Saved data entries
- Opening Delimiter -

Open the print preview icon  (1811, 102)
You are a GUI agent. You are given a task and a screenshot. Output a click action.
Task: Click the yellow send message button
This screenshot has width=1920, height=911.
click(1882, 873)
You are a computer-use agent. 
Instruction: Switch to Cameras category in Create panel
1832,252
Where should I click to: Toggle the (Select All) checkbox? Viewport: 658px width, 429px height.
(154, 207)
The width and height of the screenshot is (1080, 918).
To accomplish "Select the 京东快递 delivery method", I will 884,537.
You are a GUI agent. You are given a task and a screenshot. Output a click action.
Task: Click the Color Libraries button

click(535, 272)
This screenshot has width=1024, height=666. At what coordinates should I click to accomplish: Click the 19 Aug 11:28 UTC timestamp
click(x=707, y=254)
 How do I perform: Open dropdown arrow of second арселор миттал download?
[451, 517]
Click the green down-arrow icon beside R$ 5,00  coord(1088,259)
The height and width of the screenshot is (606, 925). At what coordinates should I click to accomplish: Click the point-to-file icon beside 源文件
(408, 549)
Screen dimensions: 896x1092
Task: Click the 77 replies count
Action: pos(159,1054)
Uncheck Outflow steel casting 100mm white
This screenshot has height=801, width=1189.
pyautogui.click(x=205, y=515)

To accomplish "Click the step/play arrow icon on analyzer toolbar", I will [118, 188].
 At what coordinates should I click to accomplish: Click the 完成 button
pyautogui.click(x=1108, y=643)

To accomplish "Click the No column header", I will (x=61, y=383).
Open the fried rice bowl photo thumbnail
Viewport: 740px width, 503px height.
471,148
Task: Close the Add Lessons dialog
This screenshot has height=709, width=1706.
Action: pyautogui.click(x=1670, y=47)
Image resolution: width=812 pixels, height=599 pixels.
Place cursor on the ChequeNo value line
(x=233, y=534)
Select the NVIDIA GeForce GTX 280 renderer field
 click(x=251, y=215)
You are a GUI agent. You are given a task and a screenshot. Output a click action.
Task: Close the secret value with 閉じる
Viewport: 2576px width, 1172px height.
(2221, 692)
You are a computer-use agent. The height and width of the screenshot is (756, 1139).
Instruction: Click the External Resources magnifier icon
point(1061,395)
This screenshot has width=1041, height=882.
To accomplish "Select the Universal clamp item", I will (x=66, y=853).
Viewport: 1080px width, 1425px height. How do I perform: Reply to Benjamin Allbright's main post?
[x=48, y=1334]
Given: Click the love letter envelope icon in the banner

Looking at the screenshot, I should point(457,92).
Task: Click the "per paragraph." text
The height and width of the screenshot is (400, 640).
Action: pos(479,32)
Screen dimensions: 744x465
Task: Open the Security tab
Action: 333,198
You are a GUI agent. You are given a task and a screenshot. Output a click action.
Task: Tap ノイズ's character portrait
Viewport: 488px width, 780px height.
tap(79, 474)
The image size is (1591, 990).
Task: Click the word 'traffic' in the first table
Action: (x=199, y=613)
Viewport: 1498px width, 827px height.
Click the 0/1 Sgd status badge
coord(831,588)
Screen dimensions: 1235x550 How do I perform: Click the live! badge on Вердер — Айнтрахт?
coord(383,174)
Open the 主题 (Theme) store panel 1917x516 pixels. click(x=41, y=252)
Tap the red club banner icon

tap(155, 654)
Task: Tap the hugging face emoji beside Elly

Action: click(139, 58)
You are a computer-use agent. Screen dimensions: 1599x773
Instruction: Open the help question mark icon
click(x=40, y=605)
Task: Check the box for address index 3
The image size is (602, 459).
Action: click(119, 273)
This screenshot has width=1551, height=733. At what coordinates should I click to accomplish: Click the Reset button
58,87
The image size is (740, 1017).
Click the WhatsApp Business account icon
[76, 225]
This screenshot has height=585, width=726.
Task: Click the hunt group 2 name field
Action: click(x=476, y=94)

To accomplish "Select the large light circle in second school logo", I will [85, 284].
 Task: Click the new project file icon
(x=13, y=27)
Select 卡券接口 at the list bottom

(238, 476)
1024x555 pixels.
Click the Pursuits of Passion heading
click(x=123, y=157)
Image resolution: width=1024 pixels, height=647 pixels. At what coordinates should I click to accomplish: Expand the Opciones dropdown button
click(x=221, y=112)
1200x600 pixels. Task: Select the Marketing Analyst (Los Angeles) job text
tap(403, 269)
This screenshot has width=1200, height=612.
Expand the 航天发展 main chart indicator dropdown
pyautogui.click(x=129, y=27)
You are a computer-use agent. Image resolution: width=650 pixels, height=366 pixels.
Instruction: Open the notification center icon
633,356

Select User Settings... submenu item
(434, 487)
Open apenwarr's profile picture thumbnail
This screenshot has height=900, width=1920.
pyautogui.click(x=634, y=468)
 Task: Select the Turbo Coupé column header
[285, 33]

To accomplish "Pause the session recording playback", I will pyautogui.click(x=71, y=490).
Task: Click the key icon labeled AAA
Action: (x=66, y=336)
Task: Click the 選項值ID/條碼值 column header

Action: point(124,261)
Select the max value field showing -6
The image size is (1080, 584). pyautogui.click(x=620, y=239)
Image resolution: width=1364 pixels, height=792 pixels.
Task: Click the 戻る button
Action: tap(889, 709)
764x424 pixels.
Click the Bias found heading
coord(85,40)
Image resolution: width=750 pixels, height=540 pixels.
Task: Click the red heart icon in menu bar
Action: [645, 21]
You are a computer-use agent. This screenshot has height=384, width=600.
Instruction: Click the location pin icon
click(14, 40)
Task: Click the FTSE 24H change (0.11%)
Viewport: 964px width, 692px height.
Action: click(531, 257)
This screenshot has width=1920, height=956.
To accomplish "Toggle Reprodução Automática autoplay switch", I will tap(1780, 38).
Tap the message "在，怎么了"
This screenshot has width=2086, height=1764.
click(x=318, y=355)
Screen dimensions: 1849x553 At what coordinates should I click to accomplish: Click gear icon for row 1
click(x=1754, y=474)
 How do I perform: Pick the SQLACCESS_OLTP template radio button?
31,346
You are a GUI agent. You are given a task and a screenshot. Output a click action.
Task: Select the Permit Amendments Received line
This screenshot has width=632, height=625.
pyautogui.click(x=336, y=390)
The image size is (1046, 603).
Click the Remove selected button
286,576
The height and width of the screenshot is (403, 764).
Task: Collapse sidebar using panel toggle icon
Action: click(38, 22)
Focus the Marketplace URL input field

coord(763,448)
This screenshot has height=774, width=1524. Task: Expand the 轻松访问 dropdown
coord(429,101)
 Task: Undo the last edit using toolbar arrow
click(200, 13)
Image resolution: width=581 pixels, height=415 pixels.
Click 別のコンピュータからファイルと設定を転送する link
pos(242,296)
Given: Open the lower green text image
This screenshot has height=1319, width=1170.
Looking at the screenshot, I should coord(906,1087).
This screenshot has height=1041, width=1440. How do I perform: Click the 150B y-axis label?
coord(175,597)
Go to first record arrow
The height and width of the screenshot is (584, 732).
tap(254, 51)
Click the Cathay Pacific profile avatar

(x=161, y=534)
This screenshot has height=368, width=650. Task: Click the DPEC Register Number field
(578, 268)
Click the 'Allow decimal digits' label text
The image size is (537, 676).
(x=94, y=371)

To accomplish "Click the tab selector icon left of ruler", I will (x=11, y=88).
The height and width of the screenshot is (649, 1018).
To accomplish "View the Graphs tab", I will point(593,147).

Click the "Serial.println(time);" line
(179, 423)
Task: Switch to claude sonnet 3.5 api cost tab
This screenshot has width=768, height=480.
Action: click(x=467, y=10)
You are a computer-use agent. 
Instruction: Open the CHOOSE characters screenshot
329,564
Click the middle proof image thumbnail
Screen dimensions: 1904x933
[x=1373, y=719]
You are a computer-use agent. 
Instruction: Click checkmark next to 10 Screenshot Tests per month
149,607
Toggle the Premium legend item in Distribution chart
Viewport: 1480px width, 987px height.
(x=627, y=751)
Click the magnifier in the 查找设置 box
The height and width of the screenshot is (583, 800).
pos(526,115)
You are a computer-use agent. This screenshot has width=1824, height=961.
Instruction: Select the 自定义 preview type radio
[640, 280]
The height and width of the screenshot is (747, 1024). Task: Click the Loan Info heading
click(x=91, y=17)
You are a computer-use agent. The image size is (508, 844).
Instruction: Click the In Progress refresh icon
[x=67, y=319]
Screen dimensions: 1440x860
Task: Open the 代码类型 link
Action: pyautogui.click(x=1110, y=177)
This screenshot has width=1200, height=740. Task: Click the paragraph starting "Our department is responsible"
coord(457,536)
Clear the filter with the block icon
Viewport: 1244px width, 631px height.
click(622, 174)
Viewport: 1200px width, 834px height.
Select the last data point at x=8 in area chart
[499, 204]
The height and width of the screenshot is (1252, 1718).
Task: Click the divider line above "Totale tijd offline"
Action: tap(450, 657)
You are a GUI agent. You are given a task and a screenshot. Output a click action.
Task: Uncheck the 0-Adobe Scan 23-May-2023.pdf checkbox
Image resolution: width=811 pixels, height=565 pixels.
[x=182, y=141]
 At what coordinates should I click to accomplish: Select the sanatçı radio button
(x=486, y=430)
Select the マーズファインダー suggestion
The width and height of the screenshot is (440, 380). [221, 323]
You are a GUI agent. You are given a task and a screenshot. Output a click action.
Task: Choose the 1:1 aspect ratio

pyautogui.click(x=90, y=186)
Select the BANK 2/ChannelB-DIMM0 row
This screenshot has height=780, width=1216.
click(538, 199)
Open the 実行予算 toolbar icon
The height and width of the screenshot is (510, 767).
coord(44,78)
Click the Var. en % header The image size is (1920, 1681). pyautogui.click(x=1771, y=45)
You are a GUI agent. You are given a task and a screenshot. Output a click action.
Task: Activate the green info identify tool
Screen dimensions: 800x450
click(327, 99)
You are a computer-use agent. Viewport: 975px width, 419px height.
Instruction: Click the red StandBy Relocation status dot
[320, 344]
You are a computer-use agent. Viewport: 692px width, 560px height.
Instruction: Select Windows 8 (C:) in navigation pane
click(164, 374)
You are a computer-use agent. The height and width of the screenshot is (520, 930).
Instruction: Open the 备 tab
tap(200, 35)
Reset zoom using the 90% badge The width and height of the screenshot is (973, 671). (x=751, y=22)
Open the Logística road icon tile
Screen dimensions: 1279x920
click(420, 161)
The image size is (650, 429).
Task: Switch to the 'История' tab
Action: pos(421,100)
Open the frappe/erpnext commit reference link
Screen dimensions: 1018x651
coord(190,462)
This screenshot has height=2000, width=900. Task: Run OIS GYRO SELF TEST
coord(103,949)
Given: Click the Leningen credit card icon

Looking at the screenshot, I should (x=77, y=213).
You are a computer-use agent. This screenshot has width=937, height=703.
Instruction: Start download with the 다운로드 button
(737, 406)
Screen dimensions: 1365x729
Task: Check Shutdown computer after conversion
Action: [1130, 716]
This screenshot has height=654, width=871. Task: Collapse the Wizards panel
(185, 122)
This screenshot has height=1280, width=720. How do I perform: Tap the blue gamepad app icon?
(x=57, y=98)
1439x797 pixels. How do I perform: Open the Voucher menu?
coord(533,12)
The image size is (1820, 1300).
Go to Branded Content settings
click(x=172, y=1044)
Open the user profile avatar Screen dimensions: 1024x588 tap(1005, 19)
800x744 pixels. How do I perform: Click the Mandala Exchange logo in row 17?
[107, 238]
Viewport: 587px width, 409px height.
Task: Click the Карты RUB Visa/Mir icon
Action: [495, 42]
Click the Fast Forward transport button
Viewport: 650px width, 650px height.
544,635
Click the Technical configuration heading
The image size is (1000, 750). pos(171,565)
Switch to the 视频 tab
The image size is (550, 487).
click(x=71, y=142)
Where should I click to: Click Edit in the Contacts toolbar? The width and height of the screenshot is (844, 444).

- Closing Delimiter -

Exercise requirements:
Starting with the first line of the records above, give back each line exactly until the line with "Click the green" has been given as well.

Solution to this problem:
Open the print preview icon  (1811, 102)
You are a GUI agent. You are given a task and a screenshot. Output a click action.
Task: Click the yellow send message button
This screenshot has width=1920, height=911.
click(1882, 873)
You are a computer-use agent. 
Instruction: Switch to Cameras category in Create panel
1832,252
Where should I click to: Toggle the (Select All) checkbox? Viewport: 658px width, 429px height.
(154, 207)
The width and height of the screenshot is (1080, 918).
To accomplish "Select the 京东快递 delivery method", I will 884,537.
You are a GUI agent. You are given a task and a screenshot. Output a click action.
Task: Click the Color Libraries button

click(535, 272)
This screenshot has width=1024, height=666. At what coordinates should I click to accomplish: Click the 19 Aug 11:28 UTC timestamp
click(x=707, y=254)
 How do I perform: Open dropdown arrow of second арселор миттал download?
[451, 517]
Click the green down-arrow icon beside R$ 5,00  coord(1088,259)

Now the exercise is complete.